The number of hospital mergers last year reached its highest point in more than a decade, as other entities push into the provider space, according to a new report.
Hospitals announced a total of 115 transactions in 2017, according to a report (PDF) from Kaufman Hall, the most since the group began monitoring hospital M&A in 2000. Many of those deals included big price tags—11 deals in 2017 involved sellers with net revenues of $1 billion or more.
The total number of deals represents close to a 13% increase from 2016, and the Kaufman Hall analysts characterize 2017 as a "transformative year for healthcare deal-making." As the healthcare industry evolves, it's becoming more and more imperative for hospitals to build scale and grow their organizational reach, according to the report.
The rush to expand comes as other groups, like CVS and Optum, make a stronger push into the providers space. These competitors don't pose a wholescale threat to traditional hospitals and health systems as of yet, according to Kaufman Hall, but they can compete with new tactics that could continue to drive merger activity.
"Nimble and well-financed competitors see opportunities to cut costs, increase conveniences, and improve outcomes by significantly upping the ante on size and scale, and bringing more efficient and consumer-friendly business models to the market," according to the report.
Providers are also watching giants like Apple and Amazon, according to the report. Amazon is licensed as a wholesale pharmacy in 12 states, and Apple has looked into purchasing two medical clinic groups. It also recently launched an iPhone update that brings patients' medical records to the platform.
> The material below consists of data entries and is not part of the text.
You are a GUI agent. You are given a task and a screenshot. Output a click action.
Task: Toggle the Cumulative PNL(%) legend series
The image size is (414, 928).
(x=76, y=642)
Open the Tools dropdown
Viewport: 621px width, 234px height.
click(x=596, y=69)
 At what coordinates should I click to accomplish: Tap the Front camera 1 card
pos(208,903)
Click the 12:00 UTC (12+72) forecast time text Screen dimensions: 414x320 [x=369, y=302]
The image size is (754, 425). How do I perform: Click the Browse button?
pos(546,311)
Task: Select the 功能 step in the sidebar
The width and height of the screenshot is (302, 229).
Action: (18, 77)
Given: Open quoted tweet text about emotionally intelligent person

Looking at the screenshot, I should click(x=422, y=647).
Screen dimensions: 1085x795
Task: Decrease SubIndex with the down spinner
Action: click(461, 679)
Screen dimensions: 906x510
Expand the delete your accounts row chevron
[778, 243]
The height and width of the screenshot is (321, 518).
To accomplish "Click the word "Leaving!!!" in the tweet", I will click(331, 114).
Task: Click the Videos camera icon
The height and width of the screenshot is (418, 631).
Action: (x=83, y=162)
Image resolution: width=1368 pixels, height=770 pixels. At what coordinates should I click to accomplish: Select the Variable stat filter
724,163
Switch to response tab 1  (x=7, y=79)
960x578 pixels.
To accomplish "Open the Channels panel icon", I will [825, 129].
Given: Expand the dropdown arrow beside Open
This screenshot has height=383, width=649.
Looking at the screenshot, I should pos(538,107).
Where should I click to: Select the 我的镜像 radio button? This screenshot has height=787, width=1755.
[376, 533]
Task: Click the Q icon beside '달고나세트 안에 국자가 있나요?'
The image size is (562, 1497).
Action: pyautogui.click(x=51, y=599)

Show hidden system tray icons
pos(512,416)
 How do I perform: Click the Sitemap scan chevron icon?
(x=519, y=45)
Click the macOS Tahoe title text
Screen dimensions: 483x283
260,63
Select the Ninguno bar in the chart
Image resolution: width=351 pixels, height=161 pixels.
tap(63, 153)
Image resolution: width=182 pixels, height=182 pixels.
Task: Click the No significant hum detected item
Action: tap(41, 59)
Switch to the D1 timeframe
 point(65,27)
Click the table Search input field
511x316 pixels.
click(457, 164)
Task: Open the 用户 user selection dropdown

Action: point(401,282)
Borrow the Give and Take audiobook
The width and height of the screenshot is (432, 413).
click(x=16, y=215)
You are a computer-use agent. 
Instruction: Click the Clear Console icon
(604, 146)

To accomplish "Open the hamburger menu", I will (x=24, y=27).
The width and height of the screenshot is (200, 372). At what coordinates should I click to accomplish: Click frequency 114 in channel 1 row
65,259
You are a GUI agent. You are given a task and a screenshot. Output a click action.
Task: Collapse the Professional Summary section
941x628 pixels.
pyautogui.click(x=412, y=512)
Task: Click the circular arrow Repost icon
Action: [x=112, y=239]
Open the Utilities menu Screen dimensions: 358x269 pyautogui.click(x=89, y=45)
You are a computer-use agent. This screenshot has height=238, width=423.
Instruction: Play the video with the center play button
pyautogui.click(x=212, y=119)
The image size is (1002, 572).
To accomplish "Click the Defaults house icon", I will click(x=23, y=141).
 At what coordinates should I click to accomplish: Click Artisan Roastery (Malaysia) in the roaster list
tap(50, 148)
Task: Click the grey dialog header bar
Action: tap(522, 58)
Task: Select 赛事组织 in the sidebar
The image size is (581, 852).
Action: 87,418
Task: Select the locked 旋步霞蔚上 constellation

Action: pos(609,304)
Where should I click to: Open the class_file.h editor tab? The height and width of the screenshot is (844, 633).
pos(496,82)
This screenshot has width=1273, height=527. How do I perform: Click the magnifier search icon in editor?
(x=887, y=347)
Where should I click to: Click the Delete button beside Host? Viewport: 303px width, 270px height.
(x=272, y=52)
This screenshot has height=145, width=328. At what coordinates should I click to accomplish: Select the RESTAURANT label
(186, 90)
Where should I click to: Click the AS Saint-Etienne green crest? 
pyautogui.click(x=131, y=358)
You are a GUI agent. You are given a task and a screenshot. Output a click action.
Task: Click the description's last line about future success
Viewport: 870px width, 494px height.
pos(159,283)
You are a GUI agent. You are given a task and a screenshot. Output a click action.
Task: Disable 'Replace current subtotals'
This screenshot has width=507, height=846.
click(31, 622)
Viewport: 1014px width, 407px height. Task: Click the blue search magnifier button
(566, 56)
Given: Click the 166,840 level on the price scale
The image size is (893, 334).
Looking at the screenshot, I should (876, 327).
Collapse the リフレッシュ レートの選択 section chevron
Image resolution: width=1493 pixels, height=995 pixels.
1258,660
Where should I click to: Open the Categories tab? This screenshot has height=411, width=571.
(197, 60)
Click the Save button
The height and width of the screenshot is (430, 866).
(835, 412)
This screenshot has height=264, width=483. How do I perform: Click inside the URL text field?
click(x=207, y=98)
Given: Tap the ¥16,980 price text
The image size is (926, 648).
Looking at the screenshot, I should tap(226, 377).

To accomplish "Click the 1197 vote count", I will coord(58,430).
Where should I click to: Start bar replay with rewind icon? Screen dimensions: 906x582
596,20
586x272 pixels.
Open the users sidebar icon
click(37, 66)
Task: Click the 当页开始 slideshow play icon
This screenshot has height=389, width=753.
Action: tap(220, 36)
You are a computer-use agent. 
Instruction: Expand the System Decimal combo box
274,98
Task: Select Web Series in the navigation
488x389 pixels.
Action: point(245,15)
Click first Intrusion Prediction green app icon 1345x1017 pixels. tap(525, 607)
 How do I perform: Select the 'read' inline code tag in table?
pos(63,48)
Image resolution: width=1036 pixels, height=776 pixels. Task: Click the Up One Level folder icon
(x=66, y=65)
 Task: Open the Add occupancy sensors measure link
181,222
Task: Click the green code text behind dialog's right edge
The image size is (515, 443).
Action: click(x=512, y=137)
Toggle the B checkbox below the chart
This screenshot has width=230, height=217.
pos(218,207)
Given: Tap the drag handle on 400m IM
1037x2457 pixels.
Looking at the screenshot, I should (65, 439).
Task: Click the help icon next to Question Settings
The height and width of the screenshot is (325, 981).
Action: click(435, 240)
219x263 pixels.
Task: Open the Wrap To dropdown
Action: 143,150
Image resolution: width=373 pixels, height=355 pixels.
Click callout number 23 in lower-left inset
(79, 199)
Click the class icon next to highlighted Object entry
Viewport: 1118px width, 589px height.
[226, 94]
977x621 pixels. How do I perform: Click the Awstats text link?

Kaufman Hall predicts that momentum in other M&A areas to continue this year as well. The report said the organization expects that hospitals and health systems will continue to purchase other providers along the continuum of care, like physician groups, laboratories and long-term care facilities.
The report also predicts that providers will continue to make strategic alignments that stop short of full mergers or acquisitions but allow for creative teamwork, a trend the group noted last year.
"The cost-cutting mantra of 'do more with less' is juxtaposed with a new imperative—'do more with more,'" the report said. " As organizations look at what they lack and select strategies for closing the gaps, the response has been strategic partnerships to create broader, richer, and more complementary portfolios."